The bloated body of Sir Otrygg. Still in his nightgown, as if he had just run to open, or bolt, the door. Dead bodies didn’t upset him, as he had seen his share, but what mortified Turold was his expression. It was cliché to say “it looked like he had seen a ghost,” but in this case, whatever he found had killed him.

He bent down to inspect him closer, covering his nose with a cloth (the smell had to be parted like a curtain). The eyes were wide open, empty, but somehow full of life. He almost felt if he stared hard enough he could make out the final imprint. The hands, likewise, were frozen into fists, one still gripping a candlestick, now a melted lump on the floor. There were no signs of assault or abrasion, no trace of a wound at all. His heart must have stopped, either on the way to answer the door, or from what he glimpsed across the threshold.

Perhaps he had been robbed? Thieves could have easily forced their way into the apartment and overpowered him. If so, would they know what to steal? Turold ventured into the apartment, finding a general state of disorder and filth (as expected from his reputation alone). More surprising was a pile of blackened paper and manuscripts, largely burned to a crisp. A few stray papers had escaped—snatches of spells, diagrams, poorly-drawn illustrations of the city (or of another one, it was hard to tell). It looked like spring cleaning, the tossing-out of years of dedicated research, as if it had all become obsolete.

What had he been doing all these years, if he had enough material to burn and then some? Indeed, piles and piles of papers were still scattered under tables and bed sheets, some in the fireplace which, as far as he could tell, was also a litter box. But if so, where were the cats? He called and clucked for any resident tabbies, but nothing responded. His search led him into the inner rooms: a study full of books and overturned bottles, a storeroom of sorts, which was largely empty, and what must have been a bedroom, though the door was locked.

He was about to turn back when he heard it: the faint sound of breathing behind the door. Someone was just on the other side, listening, waiting for him to leave. He froze, turned silently back to the door. Crouching down, he looked under the door and saw the unmistakable shadow of feet. As he watched and waited, the feet moved away, one after the other. Silence weighed down the space between them, becoming a sound, a presence all its own.

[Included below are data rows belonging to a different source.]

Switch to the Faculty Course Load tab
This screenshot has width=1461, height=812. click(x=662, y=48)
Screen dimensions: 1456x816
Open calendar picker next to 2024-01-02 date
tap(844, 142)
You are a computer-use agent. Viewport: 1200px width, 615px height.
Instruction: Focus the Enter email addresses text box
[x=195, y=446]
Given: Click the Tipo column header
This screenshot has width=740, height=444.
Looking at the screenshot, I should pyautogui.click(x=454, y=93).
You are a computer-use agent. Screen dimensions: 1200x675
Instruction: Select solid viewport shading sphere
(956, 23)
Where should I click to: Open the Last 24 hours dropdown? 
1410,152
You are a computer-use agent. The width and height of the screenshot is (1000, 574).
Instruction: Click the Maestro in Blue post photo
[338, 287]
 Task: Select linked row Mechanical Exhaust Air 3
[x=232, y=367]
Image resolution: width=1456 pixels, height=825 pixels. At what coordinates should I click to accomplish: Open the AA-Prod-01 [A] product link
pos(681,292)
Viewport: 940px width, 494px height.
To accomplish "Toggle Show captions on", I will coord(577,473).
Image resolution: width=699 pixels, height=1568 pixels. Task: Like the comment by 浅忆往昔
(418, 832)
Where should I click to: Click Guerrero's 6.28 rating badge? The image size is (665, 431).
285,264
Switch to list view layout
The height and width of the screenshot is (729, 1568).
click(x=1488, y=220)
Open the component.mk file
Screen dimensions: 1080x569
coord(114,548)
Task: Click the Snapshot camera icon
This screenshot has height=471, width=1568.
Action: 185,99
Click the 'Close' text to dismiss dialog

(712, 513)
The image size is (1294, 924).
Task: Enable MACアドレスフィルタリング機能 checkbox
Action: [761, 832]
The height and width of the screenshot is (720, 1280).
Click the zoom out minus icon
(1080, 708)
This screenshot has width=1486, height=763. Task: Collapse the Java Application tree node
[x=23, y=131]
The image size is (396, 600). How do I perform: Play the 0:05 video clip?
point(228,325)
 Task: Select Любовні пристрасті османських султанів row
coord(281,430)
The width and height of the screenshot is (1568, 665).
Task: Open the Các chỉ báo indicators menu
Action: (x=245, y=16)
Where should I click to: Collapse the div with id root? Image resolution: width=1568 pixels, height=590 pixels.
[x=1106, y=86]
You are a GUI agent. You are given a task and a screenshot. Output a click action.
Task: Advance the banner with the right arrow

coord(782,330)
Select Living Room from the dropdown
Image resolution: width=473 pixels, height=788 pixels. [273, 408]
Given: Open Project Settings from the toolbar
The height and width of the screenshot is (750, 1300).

“Who’s there?” he finally whispered.

An intake of breath—faint, but distinct. Could it be the astrologer’s killer? Or his prisoner? Someone he had trapped in the room, a servant, forced to complete some rote task and helpless to escape the apartment?

“I mean you no harm, I’m just here to investigate. Let me help you.”

The sound of feet moving away—running now. Turold flung himself against the door, kicked at it, wrestled the knob; all in vain. Inside, he could hear things falling, breaking. The sound of a window being forced. Whoever it was, they were escaping!

He stepped back and shouted a brief invocation. Fire crisscrossed the door and it shattered in billowy sparks. Turold leapt through the debris and opened his eyes in the room. A short figure was struggling against the window, inching it up slightly, but not enough to climb through. He leapt at her skirt and pulled her down; she fought him, beating at his face and arms, then sprang for the door. He easily caught her again and pulled her down, shouting and begging her to stop, to listen.

That’s when he got a good look at her, this prisoner of the room. He screamed and flung himself backwards, crawling madly away from the woman and into the bedroom wall. The woman got up, moved uncertainly toward the window, then retreated to the door. Her wide eyes stared him down in the mask of a skeleton, the face of a corpse. She had no face at all, just the vague impression of what was once—or might have been—a woman.

“Wait!” he cried, despite himself.

She froze in place, about to dash out the door, but he called again for her to stop. He had no idea why, or what he planned to do if she did.

Luckily, she didn’t listen but raced out the door and vanished from the apartment. The last sound he heard was the patter of her feet against the cobblestone road.